=== DO THIS ===
Copy out every one of the records below word for word, omitting the pictures.

=== GIVEN RECORDS ===
— begin —
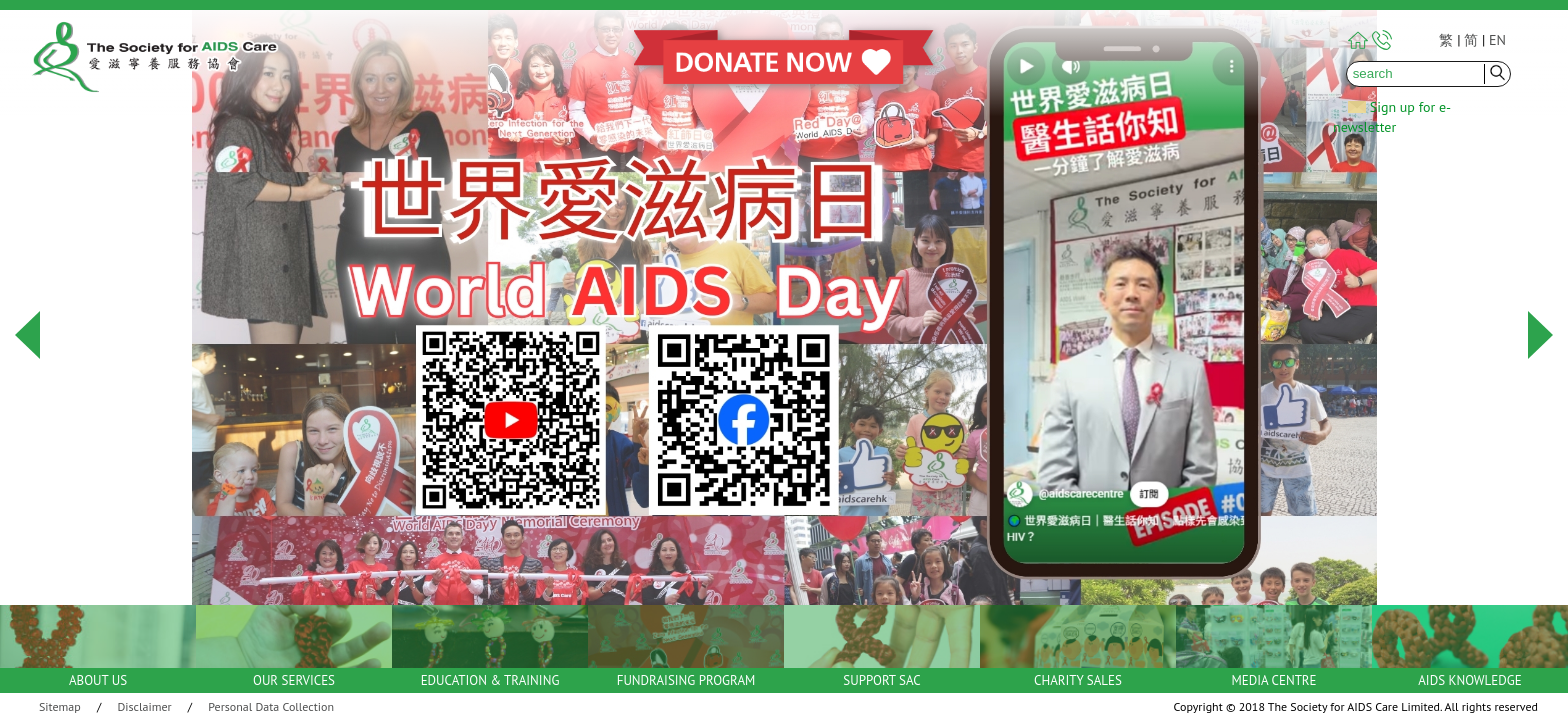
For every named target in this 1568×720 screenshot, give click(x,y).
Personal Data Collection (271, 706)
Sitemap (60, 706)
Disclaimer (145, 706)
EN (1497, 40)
— end —
=== EXERCISE SOLUTION ===
For every named target in this 1568×720 screenshot, give click(x,y).
Personal Data Collection (271, 706)
Sitemap (60, 706)
Disclaimer (145, 706)
EN (1497, 40)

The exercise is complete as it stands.